Introduction

This week is divided into two topics. The first topic covers some data manipulation functions in SQL, covering numeric, date and string data types. In the second part we will look at how to do Data Mining/Machine Learning using SQL functions. Yes you can do data mining/machine learning in a database.

Notes

Click here to download the SQL Manipulation Function notes

 

Click here to download the Oracle Data Mining notes

L4-2-In-Database_Data_Mining

Lab Exercises

Lab 1 – Data Manipulation functions

 

Lab 2 – In-Database Machine Learning

Check out the book chapter from my Oracle Data Mining book

Task 1 – Loading the data set
Load the required data sets into your schema. You will need to download the following files and save them to your environment. Then load these into your Schema using SQL Developer.

Training Data Set = mining_data_build_v.sql

Create two tables that have the same structure as MINING_DATA_BUILD_V table. These following tables should contain No data.

MINING_DATA_TEST_V
MINING_DATA_APPLY_V

Example SQL to create these tables with no records

create table mining_data_test_v
as select * from mining_data_build_v
where rownum < 1;

Now load the data into each of these tables.

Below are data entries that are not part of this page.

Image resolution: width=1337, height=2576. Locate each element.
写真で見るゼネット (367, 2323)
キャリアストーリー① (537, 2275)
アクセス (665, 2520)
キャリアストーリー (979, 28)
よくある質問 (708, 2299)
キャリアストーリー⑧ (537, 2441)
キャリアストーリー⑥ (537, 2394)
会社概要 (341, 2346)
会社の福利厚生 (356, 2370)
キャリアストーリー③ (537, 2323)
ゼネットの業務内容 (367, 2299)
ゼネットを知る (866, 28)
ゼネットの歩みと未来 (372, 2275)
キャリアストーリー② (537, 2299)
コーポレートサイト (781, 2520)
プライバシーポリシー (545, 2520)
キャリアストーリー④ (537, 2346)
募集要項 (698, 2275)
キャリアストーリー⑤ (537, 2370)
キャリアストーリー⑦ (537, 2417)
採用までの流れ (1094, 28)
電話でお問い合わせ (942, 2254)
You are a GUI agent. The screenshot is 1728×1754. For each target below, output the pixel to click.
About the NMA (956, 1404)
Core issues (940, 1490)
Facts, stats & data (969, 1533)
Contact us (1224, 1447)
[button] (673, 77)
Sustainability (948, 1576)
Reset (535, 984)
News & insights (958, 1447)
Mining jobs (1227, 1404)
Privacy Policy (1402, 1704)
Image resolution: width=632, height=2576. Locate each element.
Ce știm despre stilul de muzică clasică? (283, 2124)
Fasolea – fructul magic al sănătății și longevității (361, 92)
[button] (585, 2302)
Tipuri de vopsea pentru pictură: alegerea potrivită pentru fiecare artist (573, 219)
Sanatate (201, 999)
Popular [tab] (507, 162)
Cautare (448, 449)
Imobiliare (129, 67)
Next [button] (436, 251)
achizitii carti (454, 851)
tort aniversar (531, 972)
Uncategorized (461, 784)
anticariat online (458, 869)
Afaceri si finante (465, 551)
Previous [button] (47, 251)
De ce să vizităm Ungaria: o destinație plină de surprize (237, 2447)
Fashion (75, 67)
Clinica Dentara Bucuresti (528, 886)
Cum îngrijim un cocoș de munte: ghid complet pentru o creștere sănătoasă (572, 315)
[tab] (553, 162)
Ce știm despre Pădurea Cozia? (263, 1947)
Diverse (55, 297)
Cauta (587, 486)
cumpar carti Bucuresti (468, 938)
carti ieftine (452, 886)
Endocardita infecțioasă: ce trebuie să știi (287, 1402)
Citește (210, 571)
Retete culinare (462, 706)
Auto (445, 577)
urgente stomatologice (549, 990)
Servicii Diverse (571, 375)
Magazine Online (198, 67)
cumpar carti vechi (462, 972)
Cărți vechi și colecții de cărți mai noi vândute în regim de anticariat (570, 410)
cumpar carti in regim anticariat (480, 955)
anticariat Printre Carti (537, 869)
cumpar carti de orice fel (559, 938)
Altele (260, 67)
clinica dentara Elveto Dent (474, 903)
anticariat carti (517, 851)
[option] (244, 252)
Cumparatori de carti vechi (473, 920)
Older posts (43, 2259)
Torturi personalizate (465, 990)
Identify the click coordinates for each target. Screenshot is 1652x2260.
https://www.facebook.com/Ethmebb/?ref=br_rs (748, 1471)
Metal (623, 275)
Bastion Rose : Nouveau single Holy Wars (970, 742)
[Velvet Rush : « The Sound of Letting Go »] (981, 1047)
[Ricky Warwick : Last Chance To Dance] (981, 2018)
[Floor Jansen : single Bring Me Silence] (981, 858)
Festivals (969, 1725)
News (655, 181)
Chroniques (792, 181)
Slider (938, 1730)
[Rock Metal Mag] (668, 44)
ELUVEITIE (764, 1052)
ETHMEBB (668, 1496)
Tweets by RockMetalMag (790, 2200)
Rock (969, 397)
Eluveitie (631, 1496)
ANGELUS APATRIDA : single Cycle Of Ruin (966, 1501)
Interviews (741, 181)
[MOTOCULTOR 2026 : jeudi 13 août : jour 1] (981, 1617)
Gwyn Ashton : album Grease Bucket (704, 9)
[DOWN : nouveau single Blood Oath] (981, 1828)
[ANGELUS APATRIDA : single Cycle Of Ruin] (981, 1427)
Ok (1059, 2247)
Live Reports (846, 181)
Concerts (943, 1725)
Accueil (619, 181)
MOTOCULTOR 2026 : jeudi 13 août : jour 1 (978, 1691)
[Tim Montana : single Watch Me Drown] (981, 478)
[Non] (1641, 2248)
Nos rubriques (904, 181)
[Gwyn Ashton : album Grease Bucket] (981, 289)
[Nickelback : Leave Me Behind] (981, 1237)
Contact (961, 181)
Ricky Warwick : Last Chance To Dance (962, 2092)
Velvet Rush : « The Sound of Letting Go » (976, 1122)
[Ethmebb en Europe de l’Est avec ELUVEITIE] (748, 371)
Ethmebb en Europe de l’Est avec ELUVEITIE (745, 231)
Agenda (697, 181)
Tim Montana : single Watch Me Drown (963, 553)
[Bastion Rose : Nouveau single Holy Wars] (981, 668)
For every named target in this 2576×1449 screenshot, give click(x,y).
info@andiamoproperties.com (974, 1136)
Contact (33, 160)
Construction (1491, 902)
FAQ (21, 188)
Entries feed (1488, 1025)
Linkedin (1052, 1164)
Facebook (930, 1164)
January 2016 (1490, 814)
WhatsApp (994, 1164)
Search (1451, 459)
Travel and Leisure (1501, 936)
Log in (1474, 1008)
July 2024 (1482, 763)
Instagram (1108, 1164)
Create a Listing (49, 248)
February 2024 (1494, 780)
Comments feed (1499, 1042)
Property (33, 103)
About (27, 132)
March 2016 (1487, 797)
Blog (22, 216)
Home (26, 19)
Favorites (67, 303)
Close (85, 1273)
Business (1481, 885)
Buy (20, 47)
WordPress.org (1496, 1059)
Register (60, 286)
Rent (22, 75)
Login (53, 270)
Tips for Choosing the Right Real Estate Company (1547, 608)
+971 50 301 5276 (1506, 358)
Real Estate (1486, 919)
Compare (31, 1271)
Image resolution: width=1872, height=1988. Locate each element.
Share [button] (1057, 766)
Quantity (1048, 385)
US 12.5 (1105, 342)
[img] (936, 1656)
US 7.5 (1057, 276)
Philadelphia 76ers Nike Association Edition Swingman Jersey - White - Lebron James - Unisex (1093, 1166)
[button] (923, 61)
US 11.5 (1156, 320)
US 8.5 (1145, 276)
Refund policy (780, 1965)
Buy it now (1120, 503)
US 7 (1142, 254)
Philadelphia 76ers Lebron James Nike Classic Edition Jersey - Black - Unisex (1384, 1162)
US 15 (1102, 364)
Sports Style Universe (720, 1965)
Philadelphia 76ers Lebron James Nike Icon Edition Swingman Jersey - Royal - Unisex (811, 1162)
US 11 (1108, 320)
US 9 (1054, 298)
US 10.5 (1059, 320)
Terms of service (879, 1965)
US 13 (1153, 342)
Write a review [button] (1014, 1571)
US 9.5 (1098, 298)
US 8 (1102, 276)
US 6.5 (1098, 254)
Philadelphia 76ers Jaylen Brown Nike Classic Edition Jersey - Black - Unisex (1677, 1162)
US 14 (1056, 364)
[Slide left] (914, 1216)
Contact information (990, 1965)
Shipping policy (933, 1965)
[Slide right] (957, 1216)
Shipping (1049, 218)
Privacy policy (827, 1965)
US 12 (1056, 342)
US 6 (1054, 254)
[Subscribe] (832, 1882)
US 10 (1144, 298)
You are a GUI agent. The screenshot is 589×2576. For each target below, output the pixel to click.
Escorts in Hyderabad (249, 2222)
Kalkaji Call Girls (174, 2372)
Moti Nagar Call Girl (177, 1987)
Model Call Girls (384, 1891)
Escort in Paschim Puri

MINING_DATA_TEST_V = mining_data_test_v.sql
MINING_DATA_APPLY_V = mining_data_apply_v.sql

Task 2 – Creating the settings table
Create the Settings table for a Decision Tree model

-- Create the settings table
CREATE TABLE decision_tree_model_settings (
setting_name VARCHAR2(30),
setting_value VARCHAR2(30));
-- Populate the settings table
-- Specify DT. By default, Naive Bayes is used for classification.
-- Specify ADP. By default, ADP is not used.
BEGIN
   INSERT INTO decision_tree_model_settings (setting_name, setting_value)
   VALUES (dbms_data_mining.algo_name,dbms_data_mining.algo_decision_tree);

   INSERT INTO decision_tree_model_settings (setting_name, setting_value)
   VALUES (dbms_data_mining.prep_auto,dbms_data_mining.prep_auto_on);
   COMMIT;
END;

Task 3 – Creating a Decision Tree
Create the model for the decision tree, with AFFINITY_CARD as the target attribute/feature.

BEGIN
DBMS_DATA_MINING.CREATE_MODEL(
   model_name => 'Decision_Tree_Model2',
   mining_function => dbms_data_mining.classification,
   data_table_name => 'mining_data_build_v',
   case_id_column_name => 'cust_id',
   target_column_name => 'affinity_card',
   settings_table_name => 'decision_tree_model_settings');
END;

Task 4 – Exploring the meta-data for the models
Use the following commands to explore the meta-data about the Decision Tree model.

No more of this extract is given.